处理后,我将使用以下方法将 DataFrame 连接在一起:

After processing, I am concatenating the DataFrames back together using:

for i, df_chunk in enumerate(df_list):
    print "chunk", i
    [x, y] = preprocess_data(df_chunk)
    super_x = pd.concat([super_x, x], axis=0)
    super_y = pd.concat([super_y, y], axis=0)
    print datetime.datetime.utcnow()

第一个块的处理时间是完全可以接受的,但是,它会随着块的增加而增长!这与 preprocess_data(df_chunk) 无关,因为它没有理由增加.是否由于调用 pd.concat() 而导致时间增加?

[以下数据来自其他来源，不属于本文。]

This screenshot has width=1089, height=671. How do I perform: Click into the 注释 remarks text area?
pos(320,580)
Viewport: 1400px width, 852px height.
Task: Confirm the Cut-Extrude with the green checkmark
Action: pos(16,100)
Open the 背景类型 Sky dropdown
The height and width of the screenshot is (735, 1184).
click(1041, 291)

The processing time of the first chunk is perfectly acceptable, however, it grows per chunk! This is not to do with the preprocess_data(df_chunk) as there is no reason for it to increase. Is this increase in time occurring as a result of the call to pd.concat()?

请看下面的日志:

chunks 6
chunk 0
2016-04-08 00:22:17.728849
chunk 1
2016-04-08 00:22:42.387693 
chunk 2
2016-04-08 00:23:43.124381
chunk 3
2016-04-08 00:25:30.249369
chunk 4
2016-04-08 00:28:11.922305
chunk 5
2016-04-08 00:32:00.357365

有没有办法加快这个速度?我有 2900 个块要处理,因此感谢您的帮助!

Is there a workaround to speed this up? I have 2900 chunks to process so any help is appreciated!

接受 Python 中的任何其他建议!

Open to any other suggestions in Python!


解决方案

永远不要在 for 循环中调用 DataFrame.appendpd.concat.它会导致二次复制.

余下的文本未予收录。